To see if the AR1 model has successfully accounted for the correlation structure in the residuals, we will inspect the “normalized” residuals (see the R help for residuals.gls
for details). If all the structure in the residuals has been successfully accounted for, then the normalized residuals should look like iid draws from a standard Gaussian distribution.
None of the autocorrelations among the normalized residuals differ significantly from zero.
Finally, because the AR1 model nests the OLS model, we can use a LRT to inspect whether the first-order autoregression provides a significant improvement in fit.

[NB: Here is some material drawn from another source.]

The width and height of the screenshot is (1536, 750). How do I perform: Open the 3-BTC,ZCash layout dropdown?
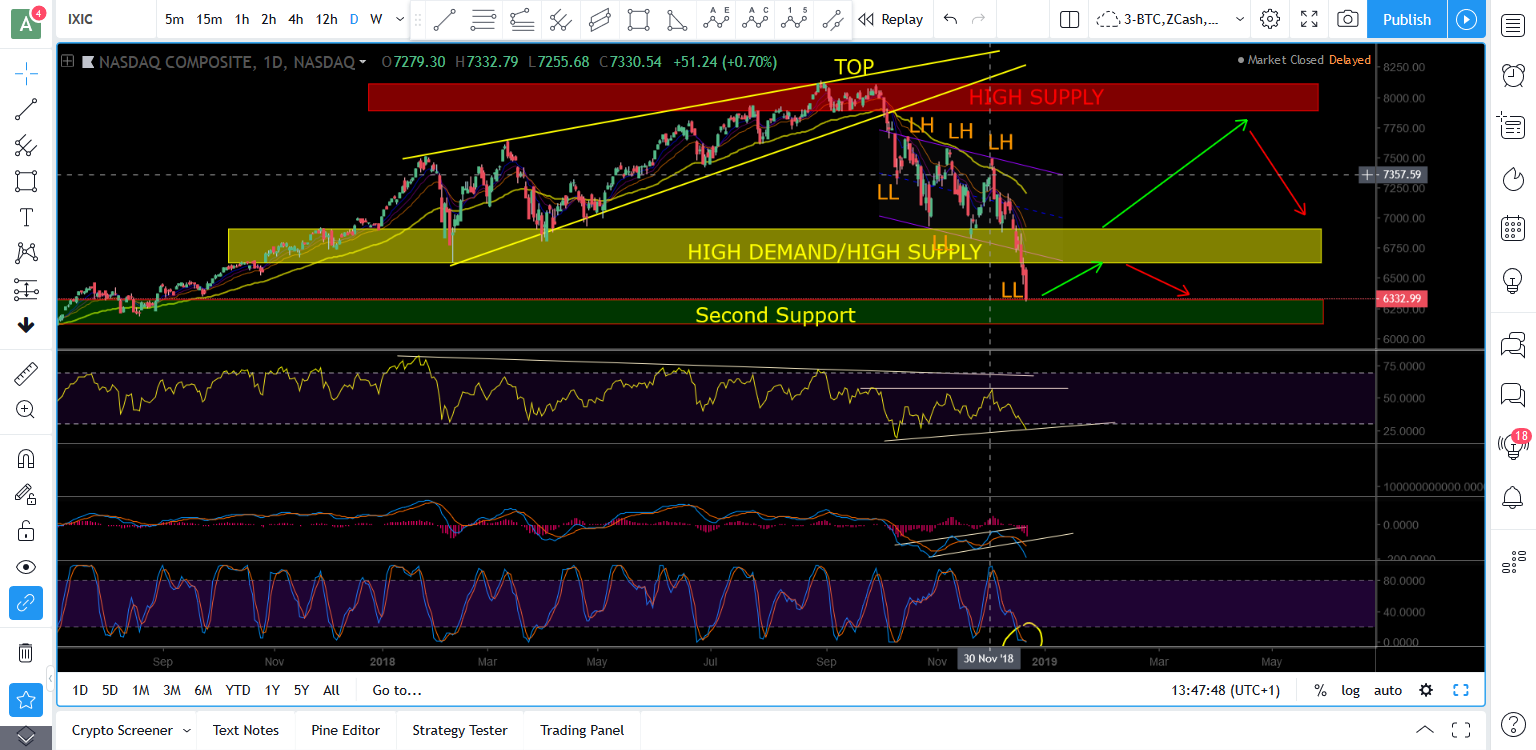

## Model df AIC BIC logLik Test L.Ratio p-value
## fm1 1 4 134.5734 141.5240 -63.28668
## fm2 2 5 124.6062 133.2946 -57.30310 1 vs 2 11.96716 5e-04
The LRT suggests that the model with a first-order autocorrelation signficantly improves on the OLS model. We would then proceed to use this model to characterize the temporal trend in moorhen abundance, and the (lack of) association between moorhen abundance and rainfall.
5.3 Spatial data
Data that are organized in space are also often correlated, with data points that occur close together in space being strongly (positively) correlated with one another. To illustrate spatial correlations, we will use the Wheat2
data provided as part of the nlme
package. Pinheiro & Bates (2000, p. 260) introduce the data as follows:
“Stroup and Baenziger (1994) describe an agronomic experiment to compare the yield of 56 different varieties of wheat planted in four blocks arranged according to a randomized complete complete block design. All 56 varieties of wheat were used in each block. The latitude and longitude of each experimental unit in the trial were also recorded.”

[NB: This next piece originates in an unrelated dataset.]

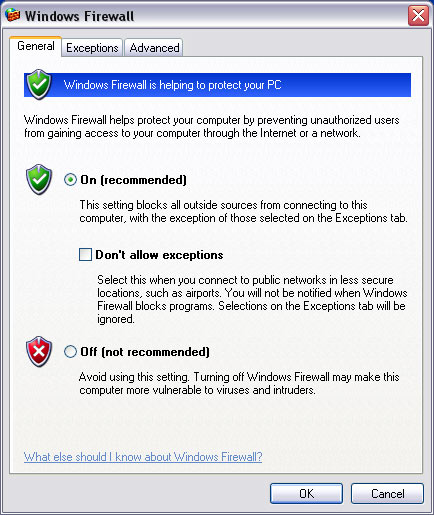Click the 'Don't allow exceptions' label text
This screenshot has height=515, width=434.
point(159,255)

## Block variety yield latitude longitude
## 4:56 ARAPAHOE : 4 Min. : 1.05 Min. : 4.30 Min. : 1.20
## 2:56 BRULE : 4 1st Qu.:23.52 1st Qu.:17.20 1st Qu.: 7.20
## 3:56 BUCKSKIN : 4 Median :26.85 Median :25.80 Median :14.40
## 1:56 CENTURA : 4 Mean :25.53 Mean :27.22 Mean :14.08
## CENTURK78: 4 3rd Qu.:30.39 3rd Qu.:38.70 3rd Qu.:20.40
## CHEYENNE : 4 Max. :42.00 Max. :47.30 Max. :26.40
## (Other) :200
A plot of the spatial locations of these data shows that the blocks hide a lot of information about the actual spatial position of the individual plots. While a traditional RCBD analysis might account for some of the spatial variation, we could perhaps do better by ignoring the block designations and modeling spatial correlations based on the actual location of each plot.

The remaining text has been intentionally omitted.